Terry didn’t seem as excited, and Kendra wondered if they were sharing thoughts again: Could they make it that far?

“Just remember: be polite,” Meeks said. “The Golden Rule is the only rule left these days, and a bad attitude can get you shot. They’re decent folks, but times are hard.”

Kendra wrote it down, every word.

Reverend Meeks paused. “They’ll give you twenty-four hours to move on, or you might end up on a work gang, understood? You don’t want to be trimming brush back from the fences, burning free-fire zones, none of that. There are still freaks around. We lost a town just last week, thought it was clear. Trinidad.” His voice cracked slightly.

“North or south of here?” Terry said.

“Ten miles northeast. Pirates hit ’em first. Freaks did the rest.”

They all sat in a moment of silence for Trinidad.

Meeks’s smile was tinged with regret and sadness. “Wish we could keep you kids. I surely do. You hold on to each other, you hear? You may not be the family you were born to, but you’re all the family you’ve got now.”

They all nodded, murmuring. Kendra whispered, “Amen.”

Ursalina leaned over Kendra’s seat to whistle toward the woman who stood guard near the front of the bus, her rifle readied. The woman was in her thirties, tired and a little dirty, her hair windswept, her face red from the sun despite the cold.

“McKinleyville’s okay?” Ursalina called through her window. “Woman to woman?”

Kendra felt herself leaning closer too, her ears primed for guidance. A good town for the guys might not be a good town for all of them. Once anyone had guns on you, they could take more than MREs.

“Reverend Meeks’s word is gold,” the woman said. “McKinleyville’s okay if you are. But rapists get shot you-know-where.”

Sounded like Kendra’s kind of town. Ursalina smiled. The boys chuckled with rounds of
Damnnnnn,
making sixth-grade jokes about family jewels and singing soprano.

The woman laughed as if their playfulness had made her week. It couldn’t be fun to stand in the road and listen to people’s tragedies.

Meeks stood to climb out of the bus, moving as if his joints hurt.

“Reverend?” Kendra said. “Will you pray for us?”

“Already am, sweetheart,” he said hoarsely. “Have been since you drove up. The good Lord hasn’t been happy with us lately, just like the Flood. But never stop praying. Maybe one day he’ll be ready to open back up for business.”

TWENTY-EIGHT

L
a
playa.

When Ursalina Cortez’s mother talked about what she missed most about living in Puerto Rico, she whispered the words with reverence:
La playa.

The beach. She’d said it like the sand and surf were alive—sister, mother, friend. As if the Atlantic might have kept her safe from heartache. And hell, maybe she was right. If her parents had been on the island instead of in Miami when the infection hit…

“For you,
Mamí,
” Ursalina whispered. Long before the beach was in sight, the scent of saltwater, brine, and sea breezes filled the bus. There had been one phone call—only one—and then she’d lost her parents to a void of questions. She hoped they were safe, or dead. It might be better if her parents were dead.

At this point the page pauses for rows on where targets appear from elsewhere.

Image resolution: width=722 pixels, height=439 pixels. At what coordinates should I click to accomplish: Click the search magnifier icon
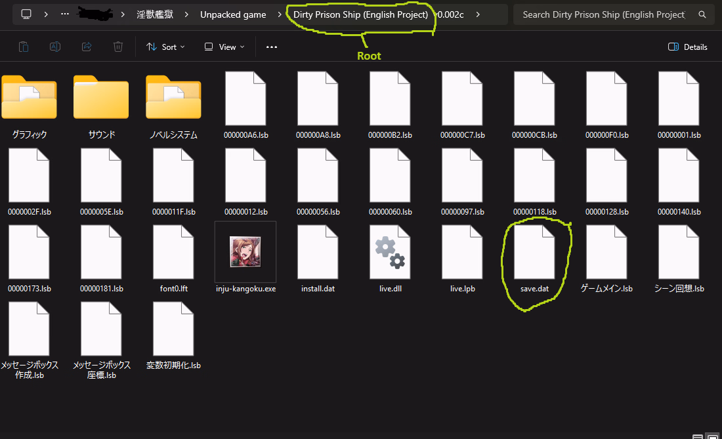[702, 14]
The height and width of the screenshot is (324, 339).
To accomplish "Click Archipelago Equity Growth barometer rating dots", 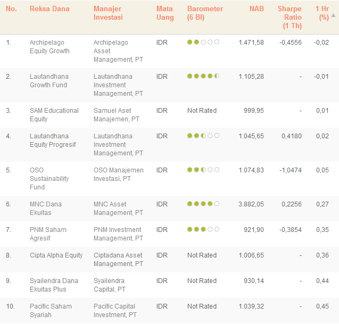I will tap(203, 43).
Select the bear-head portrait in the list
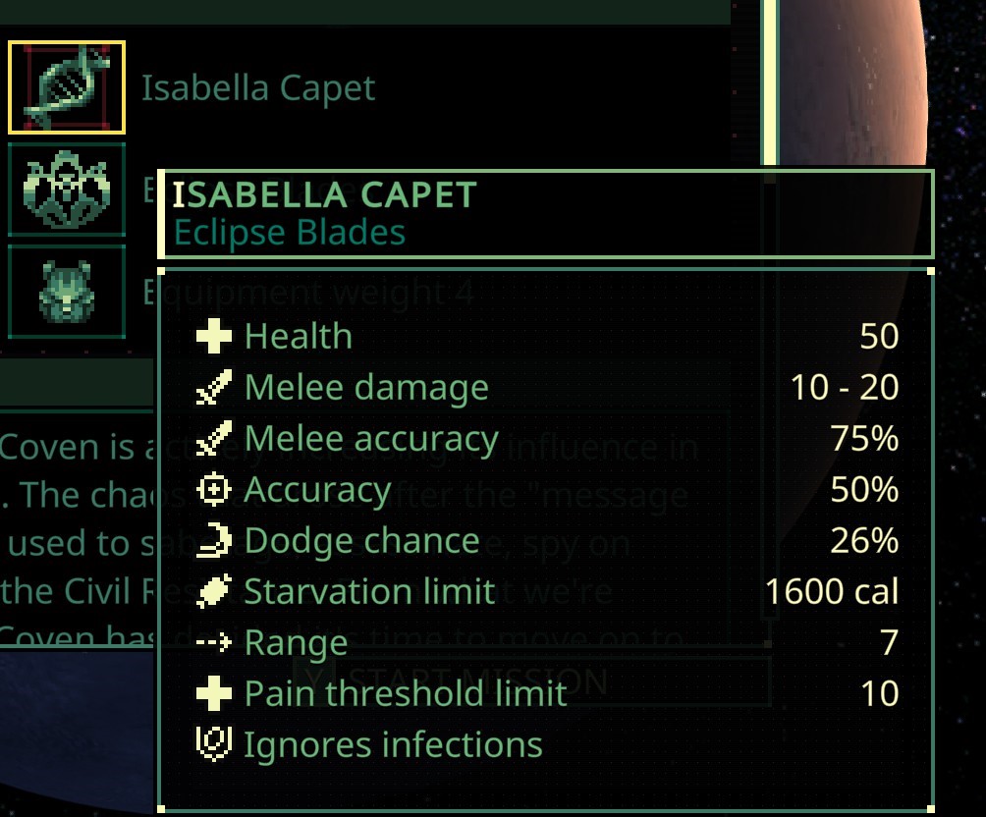Image resolution: width=986 pixels, height=817 pixels. pyautogui.click(x=67, y=291)
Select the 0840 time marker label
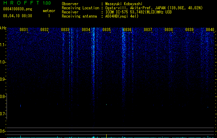This screenshot has height=138, width=217. (210, 29)
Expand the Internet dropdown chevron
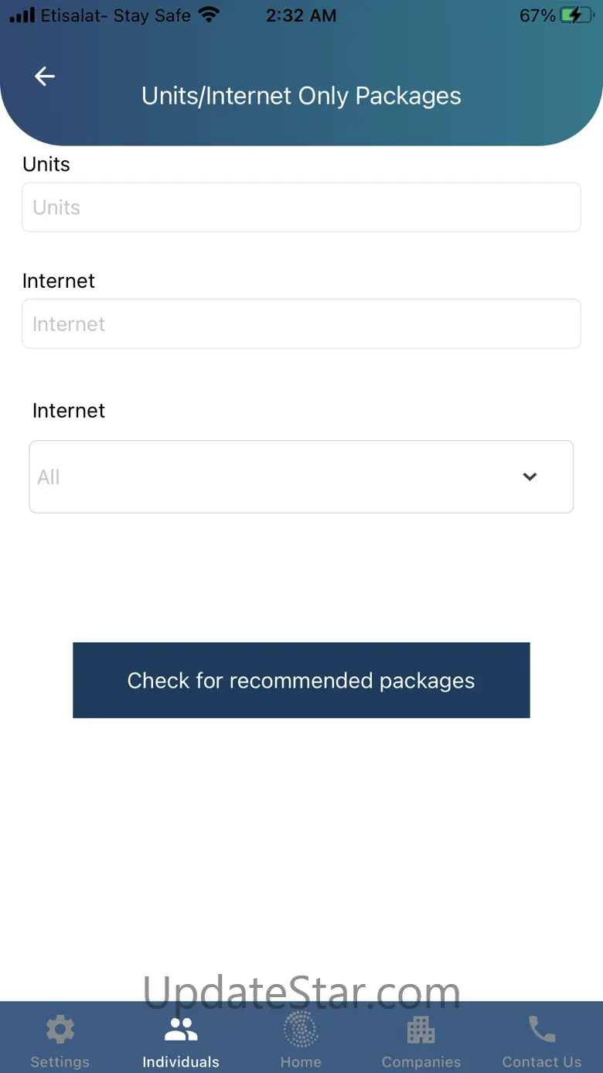603x1073 pixels. tap(530, 477)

All of them noticed the smell, sitting up straighter, craning to see through the darkness as the bus drove alongside the ocean.

No gunfire rang. No screams in the night. Nothing to be on alert for. Ursalina lay her gun on the seat beside her and stretched her fingers, which were half numb from holding it so tightly. Her body sagged, resting.

Grief came in a stomach cramp so sharp Ursalina nearly cried out. One of the last promises she had made to Mickey and Sharlene was that she would take them to the beach. She had hidden the memory from herself, but the ocean brought it back.

Ursalina realized she was crying, but she didn’t try to cover her face.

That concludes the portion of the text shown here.